"""

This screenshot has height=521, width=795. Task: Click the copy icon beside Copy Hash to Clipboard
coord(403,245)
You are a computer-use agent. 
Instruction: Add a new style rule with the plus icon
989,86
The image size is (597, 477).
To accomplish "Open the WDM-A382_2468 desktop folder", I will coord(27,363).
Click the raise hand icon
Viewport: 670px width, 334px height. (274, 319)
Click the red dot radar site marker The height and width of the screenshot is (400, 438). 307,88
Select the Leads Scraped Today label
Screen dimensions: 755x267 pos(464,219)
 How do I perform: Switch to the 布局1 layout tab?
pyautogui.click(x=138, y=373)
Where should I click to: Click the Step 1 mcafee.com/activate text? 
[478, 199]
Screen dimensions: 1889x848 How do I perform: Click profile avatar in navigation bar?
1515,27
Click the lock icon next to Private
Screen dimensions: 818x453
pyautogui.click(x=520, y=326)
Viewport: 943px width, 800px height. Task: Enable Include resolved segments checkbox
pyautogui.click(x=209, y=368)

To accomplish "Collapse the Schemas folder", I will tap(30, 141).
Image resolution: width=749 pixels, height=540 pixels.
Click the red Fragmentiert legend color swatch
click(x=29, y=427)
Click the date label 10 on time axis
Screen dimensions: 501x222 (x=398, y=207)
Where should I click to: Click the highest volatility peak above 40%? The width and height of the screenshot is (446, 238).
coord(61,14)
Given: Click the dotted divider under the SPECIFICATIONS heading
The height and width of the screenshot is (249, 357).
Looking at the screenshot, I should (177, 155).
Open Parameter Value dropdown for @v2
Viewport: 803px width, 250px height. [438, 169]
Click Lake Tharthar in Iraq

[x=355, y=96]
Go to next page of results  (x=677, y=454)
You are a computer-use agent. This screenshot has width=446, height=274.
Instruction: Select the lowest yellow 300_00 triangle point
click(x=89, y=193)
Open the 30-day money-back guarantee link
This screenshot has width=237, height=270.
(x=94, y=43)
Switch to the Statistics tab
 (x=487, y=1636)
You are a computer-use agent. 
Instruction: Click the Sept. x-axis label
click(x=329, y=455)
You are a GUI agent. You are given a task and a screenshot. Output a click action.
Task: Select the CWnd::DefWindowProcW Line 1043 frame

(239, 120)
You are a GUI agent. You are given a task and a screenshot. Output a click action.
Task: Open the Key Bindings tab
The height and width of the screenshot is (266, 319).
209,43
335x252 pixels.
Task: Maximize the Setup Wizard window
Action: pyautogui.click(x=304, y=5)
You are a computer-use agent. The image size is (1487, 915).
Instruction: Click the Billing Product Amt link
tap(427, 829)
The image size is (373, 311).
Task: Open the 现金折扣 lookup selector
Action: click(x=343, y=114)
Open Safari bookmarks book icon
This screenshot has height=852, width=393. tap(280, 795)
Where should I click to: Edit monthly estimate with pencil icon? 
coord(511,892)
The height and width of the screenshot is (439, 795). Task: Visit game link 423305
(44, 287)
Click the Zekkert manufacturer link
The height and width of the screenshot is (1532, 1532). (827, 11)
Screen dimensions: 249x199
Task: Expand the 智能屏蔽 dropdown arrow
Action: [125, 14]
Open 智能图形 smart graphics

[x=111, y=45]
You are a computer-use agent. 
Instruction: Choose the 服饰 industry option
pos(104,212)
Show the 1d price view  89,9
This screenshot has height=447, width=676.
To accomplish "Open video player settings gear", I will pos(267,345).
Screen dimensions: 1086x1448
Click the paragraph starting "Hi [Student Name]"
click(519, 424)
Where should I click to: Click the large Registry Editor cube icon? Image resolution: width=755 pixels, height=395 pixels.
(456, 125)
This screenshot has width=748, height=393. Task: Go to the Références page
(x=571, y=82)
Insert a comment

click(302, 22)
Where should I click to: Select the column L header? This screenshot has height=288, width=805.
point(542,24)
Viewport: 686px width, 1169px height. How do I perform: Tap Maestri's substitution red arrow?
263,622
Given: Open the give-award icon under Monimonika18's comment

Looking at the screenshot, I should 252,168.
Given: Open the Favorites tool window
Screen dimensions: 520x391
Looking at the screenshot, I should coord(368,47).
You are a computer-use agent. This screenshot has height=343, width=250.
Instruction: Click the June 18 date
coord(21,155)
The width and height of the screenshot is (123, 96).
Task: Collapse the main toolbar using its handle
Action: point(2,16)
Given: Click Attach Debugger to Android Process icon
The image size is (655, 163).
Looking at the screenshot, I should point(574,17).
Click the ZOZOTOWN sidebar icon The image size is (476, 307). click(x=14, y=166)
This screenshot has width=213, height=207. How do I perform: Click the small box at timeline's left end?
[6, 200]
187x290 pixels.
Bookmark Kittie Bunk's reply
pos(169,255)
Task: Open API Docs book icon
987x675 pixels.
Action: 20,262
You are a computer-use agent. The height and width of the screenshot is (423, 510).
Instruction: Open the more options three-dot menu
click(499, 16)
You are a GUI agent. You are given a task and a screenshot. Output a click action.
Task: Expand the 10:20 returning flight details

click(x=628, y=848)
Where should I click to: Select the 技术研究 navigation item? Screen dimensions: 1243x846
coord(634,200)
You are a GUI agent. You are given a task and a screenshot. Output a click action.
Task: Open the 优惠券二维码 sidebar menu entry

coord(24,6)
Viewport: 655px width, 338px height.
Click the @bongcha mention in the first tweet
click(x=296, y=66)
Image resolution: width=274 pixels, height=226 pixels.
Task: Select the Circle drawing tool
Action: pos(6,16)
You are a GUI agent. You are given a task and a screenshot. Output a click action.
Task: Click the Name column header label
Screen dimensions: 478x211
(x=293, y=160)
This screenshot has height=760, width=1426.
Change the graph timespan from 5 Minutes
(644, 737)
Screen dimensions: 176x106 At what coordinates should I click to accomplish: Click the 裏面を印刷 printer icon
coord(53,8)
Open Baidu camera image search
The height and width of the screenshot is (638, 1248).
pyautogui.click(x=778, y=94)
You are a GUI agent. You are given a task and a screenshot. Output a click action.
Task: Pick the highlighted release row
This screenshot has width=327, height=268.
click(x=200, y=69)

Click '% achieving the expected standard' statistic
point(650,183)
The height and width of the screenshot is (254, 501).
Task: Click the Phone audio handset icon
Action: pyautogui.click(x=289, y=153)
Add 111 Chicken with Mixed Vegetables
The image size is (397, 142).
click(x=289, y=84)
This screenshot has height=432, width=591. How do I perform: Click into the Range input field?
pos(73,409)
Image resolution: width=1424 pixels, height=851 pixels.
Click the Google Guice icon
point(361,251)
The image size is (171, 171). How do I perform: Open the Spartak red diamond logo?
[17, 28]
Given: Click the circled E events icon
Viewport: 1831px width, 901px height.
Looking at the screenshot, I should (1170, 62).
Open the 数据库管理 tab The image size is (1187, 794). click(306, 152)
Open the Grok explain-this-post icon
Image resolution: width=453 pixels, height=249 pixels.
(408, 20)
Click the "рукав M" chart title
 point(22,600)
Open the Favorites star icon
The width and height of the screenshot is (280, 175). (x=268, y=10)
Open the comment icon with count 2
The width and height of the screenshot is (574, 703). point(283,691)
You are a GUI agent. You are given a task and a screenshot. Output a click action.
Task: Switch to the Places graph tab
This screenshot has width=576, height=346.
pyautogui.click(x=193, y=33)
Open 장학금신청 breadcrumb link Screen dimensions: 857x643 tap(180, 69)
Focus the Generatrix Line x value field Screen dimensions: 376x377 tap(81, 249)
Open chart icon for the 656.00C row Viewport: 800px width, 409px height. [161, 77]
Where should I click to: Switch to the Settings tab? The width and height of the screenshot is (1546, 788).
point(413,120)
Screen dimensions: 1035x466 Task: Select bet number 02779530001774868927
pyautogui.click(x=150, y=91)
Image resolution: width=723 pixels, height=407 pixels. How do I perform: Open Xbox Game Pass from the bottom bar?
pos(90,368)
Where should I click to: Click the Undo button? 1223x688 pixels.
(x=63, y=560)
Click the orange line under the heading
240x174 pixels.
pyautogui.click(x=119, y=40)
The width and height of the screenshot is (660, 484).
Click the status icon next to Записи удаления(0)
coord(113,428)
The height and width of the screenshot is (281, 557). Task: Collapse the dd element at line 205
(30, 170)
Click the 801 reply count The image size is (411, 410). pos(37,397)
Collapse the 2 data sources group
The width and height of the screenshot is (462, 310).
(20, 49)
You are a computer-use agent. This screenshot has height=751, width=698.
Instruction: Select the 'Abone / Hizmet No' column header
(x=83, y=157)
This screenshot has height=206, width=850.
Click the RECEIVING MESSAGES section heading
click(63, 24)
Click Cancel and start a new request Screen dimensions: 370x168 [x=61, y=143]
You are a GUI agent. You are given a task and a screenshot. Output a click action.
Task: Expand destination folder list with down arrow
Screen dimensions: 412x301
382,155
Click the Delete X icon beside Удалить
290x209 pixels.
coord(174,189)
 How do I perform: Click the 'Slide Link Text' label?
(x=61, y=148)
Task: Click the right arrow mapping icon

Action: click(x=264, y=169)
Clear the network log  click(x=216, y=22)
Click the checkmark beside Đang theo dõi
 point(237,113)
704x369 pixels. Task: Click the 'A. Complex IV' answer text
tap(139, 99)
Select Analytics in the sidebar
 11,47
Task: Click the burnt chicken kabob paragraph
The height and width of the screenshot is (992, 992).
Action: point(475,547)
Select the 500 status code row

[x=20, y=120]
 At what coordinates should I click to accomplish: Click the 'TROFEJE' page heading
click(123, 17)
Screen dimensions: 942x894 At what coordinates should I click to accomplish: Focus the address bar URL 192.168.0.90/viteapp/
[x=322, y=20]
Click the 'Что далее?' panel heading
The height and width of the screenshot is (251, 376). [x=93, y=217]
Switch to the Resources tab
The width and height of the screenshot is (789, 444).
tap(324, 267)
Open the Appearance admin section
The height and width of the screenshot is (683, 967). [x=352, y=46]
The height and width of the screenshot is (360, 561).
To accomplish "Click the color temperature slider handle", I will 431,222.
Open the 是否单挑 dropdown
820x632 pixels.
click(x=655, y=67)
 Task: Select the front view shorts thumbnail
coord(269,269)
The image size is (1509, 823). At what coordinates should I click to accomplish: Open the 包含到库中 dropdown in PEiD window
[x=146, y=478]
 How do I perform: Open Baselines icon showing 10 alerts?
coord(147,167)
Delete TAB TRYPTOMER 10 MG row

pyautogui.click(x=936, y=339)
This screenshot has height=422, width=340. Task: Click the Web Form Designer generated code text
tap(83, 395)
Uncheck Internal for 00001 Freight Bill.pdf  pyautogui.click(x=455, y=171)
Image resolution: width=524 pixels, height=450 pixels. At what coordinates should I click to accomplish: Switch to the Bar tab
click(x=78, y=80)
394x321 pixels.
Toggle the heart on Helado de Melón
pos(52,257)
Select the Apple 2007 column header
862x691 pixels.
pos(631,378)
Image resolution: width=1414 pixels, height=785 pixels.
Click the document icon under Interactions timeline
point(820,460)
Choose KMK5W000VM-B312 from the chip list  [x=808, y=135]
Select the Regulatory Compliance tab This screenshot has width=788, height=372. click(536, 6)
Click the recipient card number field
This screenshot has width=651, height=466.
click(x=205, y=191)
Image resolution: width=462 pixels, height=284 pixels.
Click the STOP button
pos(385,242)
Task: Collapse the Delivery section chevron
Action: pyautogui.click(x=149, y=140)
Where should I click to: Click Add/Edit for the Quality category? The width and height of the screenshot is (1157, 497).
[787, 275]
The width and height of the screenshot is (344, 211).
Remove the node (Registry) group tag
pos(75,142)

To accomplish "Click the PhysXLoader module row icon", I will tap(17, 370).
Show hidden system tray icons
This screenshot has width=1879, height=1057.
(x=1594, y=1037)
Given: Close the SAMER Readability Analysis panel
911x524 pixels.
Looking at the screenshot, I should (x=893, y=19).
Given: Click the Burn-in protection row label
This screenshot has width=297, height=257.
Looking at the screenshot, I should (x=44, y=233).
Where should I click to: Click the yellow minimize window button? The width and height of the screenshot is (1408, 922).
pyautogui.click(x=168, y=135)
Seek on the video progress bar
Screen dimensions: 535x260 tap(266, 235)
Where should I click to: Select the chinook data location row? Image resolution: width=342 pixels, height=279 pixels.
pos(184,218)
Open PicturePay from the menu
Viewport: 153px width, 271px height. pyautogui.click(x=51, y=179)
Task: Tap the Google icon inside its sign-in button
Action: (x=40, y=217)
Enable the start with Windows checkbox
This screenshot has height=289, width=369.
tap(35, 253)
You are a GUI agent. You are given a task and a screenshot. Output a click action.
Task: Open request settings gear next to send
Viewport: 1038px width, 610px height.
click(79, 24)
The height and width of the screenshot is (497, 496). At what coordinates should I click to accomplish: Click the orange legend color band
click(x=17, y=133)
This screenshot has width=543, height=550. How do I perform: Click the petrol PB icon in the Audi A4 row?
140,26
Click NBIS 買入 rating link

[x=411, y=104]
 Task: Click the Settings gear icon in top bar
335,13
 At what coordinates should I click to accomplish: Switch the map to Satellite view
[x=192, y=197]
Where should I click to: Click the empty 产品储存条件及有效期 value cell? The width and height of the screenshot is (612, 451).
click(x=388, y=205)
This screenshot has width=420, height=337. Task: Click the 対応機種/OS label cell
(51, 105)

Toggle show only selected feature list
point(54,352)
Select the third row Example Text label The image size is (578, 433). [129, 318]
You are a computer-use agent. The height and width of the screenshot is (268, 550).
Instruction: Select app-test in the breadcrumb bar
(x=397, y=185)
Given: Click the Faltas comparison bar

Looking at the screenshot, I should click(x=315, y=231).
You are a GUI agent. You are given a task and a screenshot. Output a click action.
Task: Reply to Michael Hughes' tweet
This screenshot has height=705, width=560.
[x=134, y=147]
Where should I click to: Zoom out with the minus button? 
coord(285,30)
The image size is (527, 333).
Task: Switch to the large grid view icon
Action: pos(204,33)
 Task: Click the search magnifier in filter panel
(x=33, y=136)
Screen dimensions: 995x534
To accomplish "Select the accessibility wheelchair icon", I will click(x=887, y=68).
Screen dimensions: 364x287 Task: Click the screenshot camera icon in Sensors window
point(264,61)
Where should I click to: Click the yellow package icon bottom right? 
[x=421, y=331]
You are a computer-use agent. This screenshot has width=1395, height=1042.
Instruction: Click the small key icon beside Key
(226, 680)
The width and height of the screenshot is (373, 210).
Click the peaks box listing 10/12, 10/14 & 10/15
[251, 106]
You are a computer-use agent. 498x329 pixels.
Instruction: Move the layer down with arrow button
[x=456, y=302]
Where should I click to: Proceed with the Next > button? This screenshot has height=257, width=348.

"""

**TASK DIRECTIONS**
Filter the records for the word "computer" and show every line that has it.

**SOLUTION**
You are a computer-use agent. 
You are a computer-use agent. This screenshot has width=446, height=274.
You are a computer-use agent. 
You are a computer-use agent. The image size is (1487, 915).
You are a computer-use agent. 
You are a computer-use agent. This screenshot has height=343, width=250.
You are a computer-use agent. The height and width of the screenshot is (423, 510).
You are a computer-use agent. This screenshot has height=751, width=698.
You are a computer-use agent. The height and width of the screenshot is (268, 550).
You are a computer-use agent. This screenshot has width=1395, height=1042.
You are a computer-use agent. 498x329 pixels.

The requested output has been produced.